HSPA5/BiP/GRP78 Il plasmide di attivazione CRISPR (m) fornisce un approccio mirato e non distruttivo per sovraregolare l'espressione endogena di Hspa5 senza alterare la sequenza di DNA sottostante.
HSPA5/BiP/GRP78 Il plasmide di attivazione CRISPR (m) è un sistema SAM (mediatore di attivazione sinergico) a tre plasmidi progettato per la sovraregolazione trascrizionale altamente efficiente e sito-specifica del locus Hspa5 nelle linee cellulari umane. Il sistema è costruito attorno a una Cas9 cataliticamente inattiva (dCas9) che porta due mutazioni inattivanti (D10A e N863A) che eliminano l'attività nucleasica preservando al contempo il legame con il DNA. Questa dCas9 è fusa con VP64, un potente attivatore trascrizionale, ed è coespressa con un gene di resistenza alla blasticidina per la selezione. Il secondo plasmide codifica la proteina di fusione MS2-p65-HSF1, un complesso attivatore secondario che agisce in sinergia con dCas9-VP64, insieme a un gene di resistenza all'igromicina. Il terzo plasmide codifica un sgRNA specifico per il bersaglio di 20 nt fuso a due aptameri di RNA MS2 che reclutano il complesso MS2-p65-HSF1 nel sito di attivazione, accompagnato da un gene di resistenza alla puromicina. I tre plasmidi vengono somministrati in un rapporto di massa 1:1:1 per un'espressione bilanciata di tutti i componenti del sistema.

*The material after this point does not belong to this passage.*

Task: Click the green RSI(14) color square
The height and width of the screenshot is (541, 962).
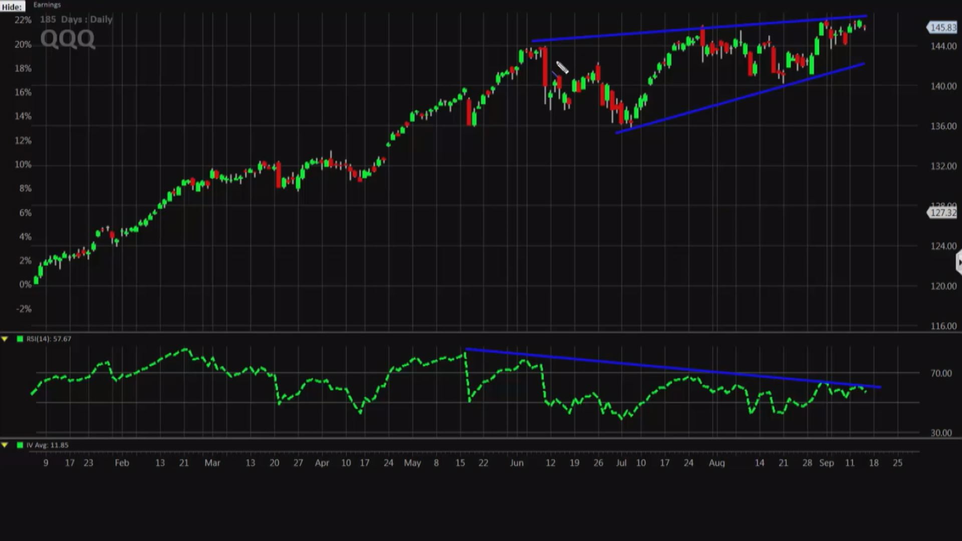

Una volta assemblato nel locus bersaglio, il complesso SAM si lega a circa 200 bp a monte del sito di inizio della trascrizione Hspa5, dove VP64, p65 e HSF1 agiscono in modo concertato per reclutare il machinery trascrizionale e guidare la sovraregolazione dell'espressione endogena di HSPA5/BiP/GRP78. A differenza della Cas9 con attività nucleasica, dCas9 non introduce rotture a doppio filamento né modifica la sequenza genomica, preservando il locus Hspa5 nativo e consentendo lo studio delle risposte trascrizionali dipendenti da HSPA5/BiP/GRP78 nel locus endogeno, rendendolo uno strumento prezioso per studi funzionali, l'identificazione di geni bersaglio e la modellizzazione del ripristino della via HSPA5/BiP/GRP78 nelle cellule tumorali con espressione di Hspa5 silenziata o ridotta.
Solo per uso di ricerca. Non destinato a uso diagnostico o terapeutico.